The Silliness of Pitching Wins (and Losses)

In the wake of recent developments that reveal the irrationality of awarding Wins and Losses to pitchers, I felt it would be an interesting exercise to visualize the extent of the silliness. I attempt to express how W-L record fails as both a descriptive and a performance statistic for starting pitching by this stat, along with Win Probability Added (WPA) and Wins above Replacement (WAR) against a performance stat (xFIP) and a descriptive stat (ERA).

If a winning statistic appropriately measures pitching performance, it should correlate well with other raw measures of pitching performance, such as xFIP. The stronger the correlation, the less scattered the points representing the two variables will be. In the chart below I plotted W-L Rate (Wins - Losses / Starts) in blue, WPA Rate (Win Probability Added / Starts) in red, and WAR Rate (Wins above Replacement / Starts) in green against xFIP.

Note: All the data presented herein are from starts only. Data from relief appearances by starters are not included.
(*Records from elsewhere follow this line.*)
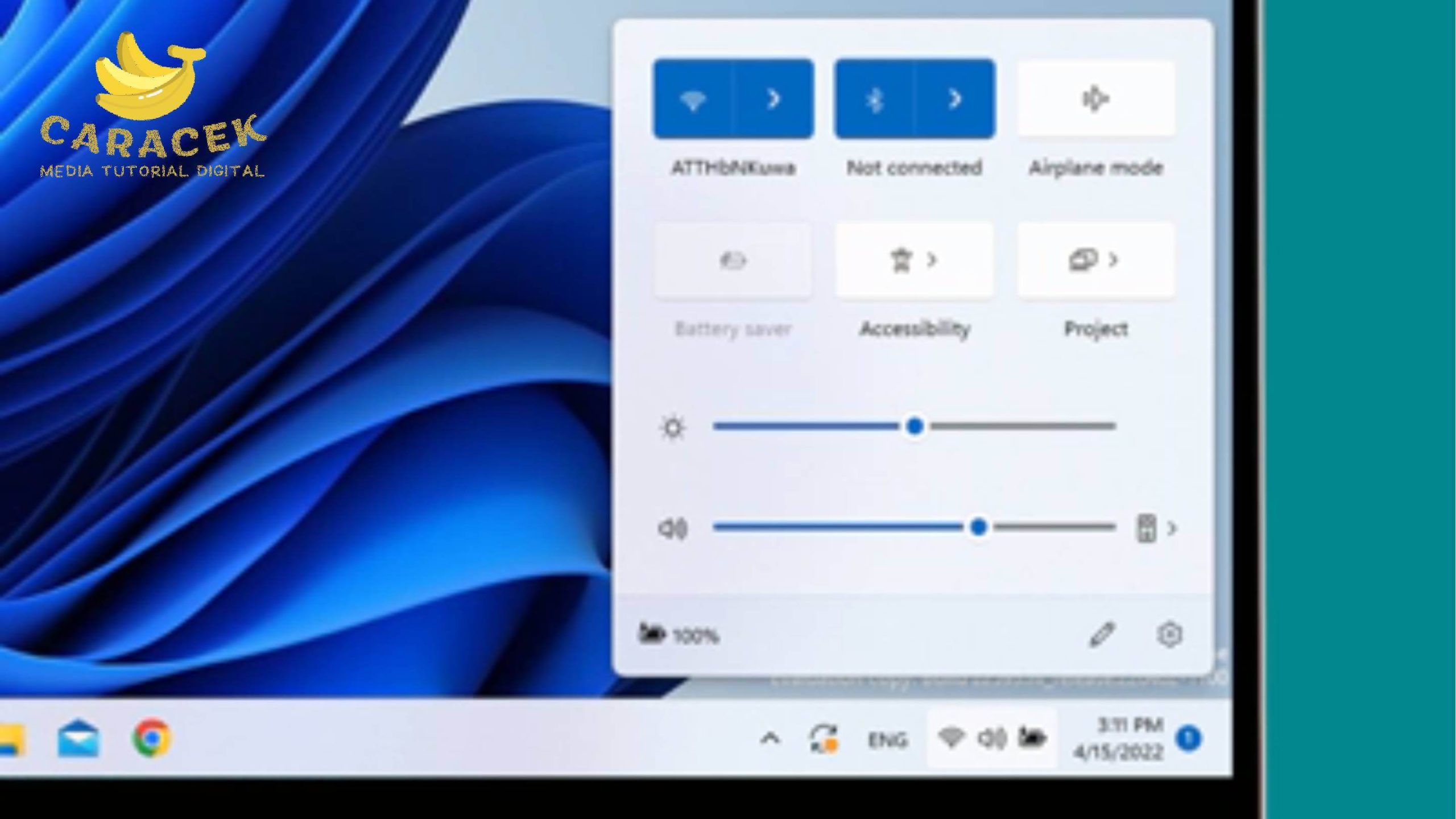
Task: Open the Accessibility quick settings
Action: pyautogui.click(x=914, y=260)
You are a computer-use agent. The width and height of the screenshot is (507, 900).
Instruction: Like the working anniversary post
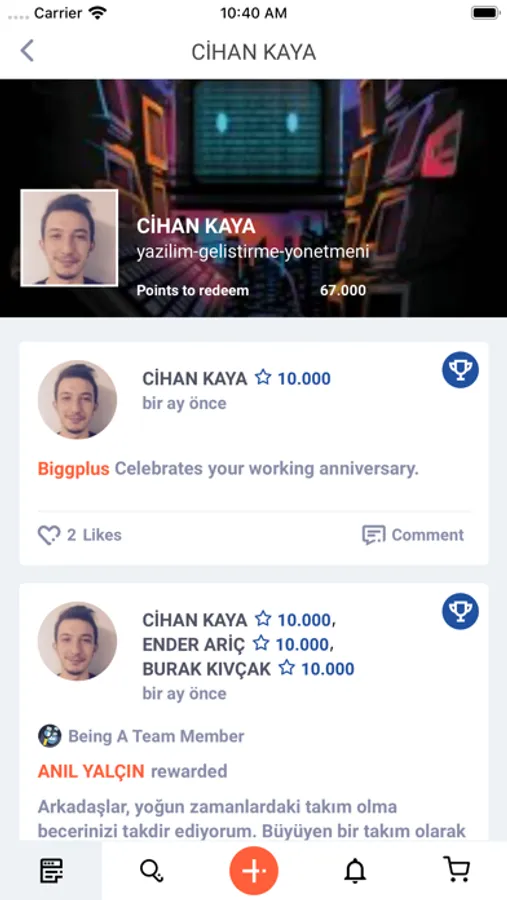pyautogui.click(x=80, y=535)
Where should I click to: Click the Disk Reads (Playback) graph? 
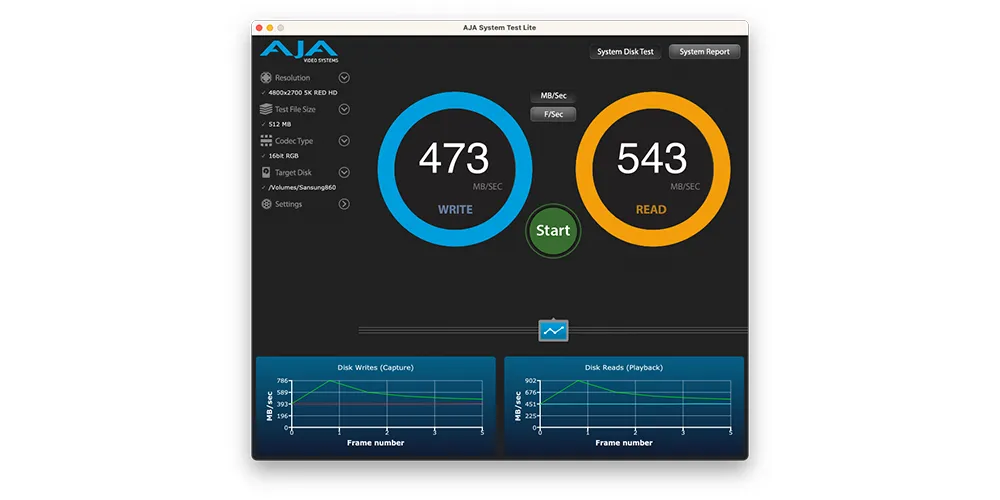[623, 405]
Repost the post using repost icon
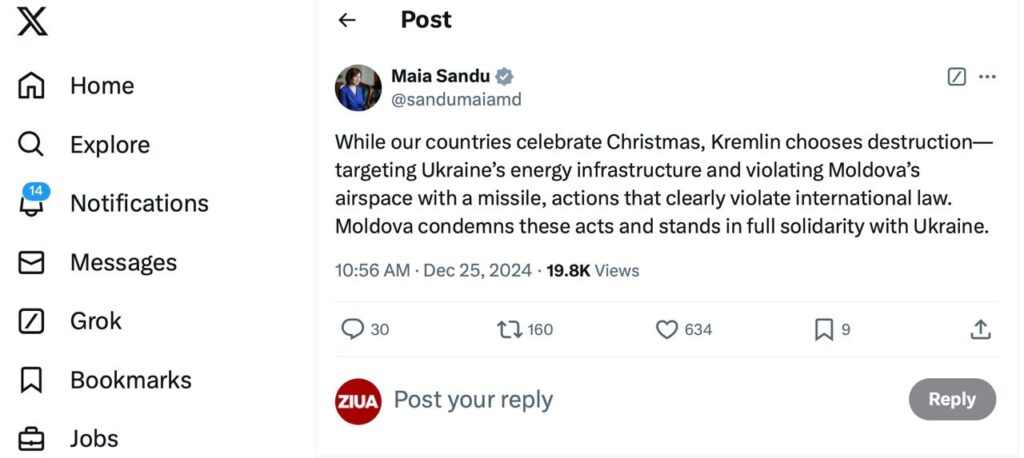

Source: FanGraphs

You can see that WPA Rate and WAR Rate correlate rather well with xFIP. Of course, WAR's strong correlation is expected, since FanGraphs' pitching WAR and xFIP are both based on unadjusted FIP.

WPA's strong correlation is a bit more surprising, since xFIP is supposed to eliminate contextual effects such as run support, defense and game state, to which both WPA and W-L record are subject. W-L however, is very fuzzy when plotted against xFIP, indicating that it is a poor measure of starter performance.

What's that you say? W-L record is a descriptive stat, not a performance stat? Wins and Losses must only measure what actually happened, not how much of what happened should be credited to the pitcher? Okay, I'll take the bait. Let's see how good W-L record is at describing outcomes by plotting it against another stat that is context-dependent, like ERA...

Not very well, it would seem. Again, WPA Rate and WAR Rate correlate with ERA far better than W-L Rate. The correlation matrix is posted below; as R approaches 1.0, the level of correlation between the two stats approaches perfection.

R W-L Rate WPA rate WAR rate
xFIP 0.4901 0.6559 0.8223
ERA 0.6133 0.7485 0.7223

It's not that W-L record itself is a terrible stat--50-60% correlation is nothing to sneeze at and the statistical significance of the test is very high. It's just that we have so many better stats that tell us how well a pitcher performed and describe how well a pitcher pitched in an individual game. And in that sense, W-L record is a failure.

In both comparisons, WPA and WAR both do a better job than Wins in measuring performance and describing outcomes, with WPA being a slightly better descriptor than WAR and WAR being a significantly better measurement of performance.

Hopefully, the Cy Young and HOF voters will pay attention to these facts, building on the success of the 2009 Zack Greinke candidacy.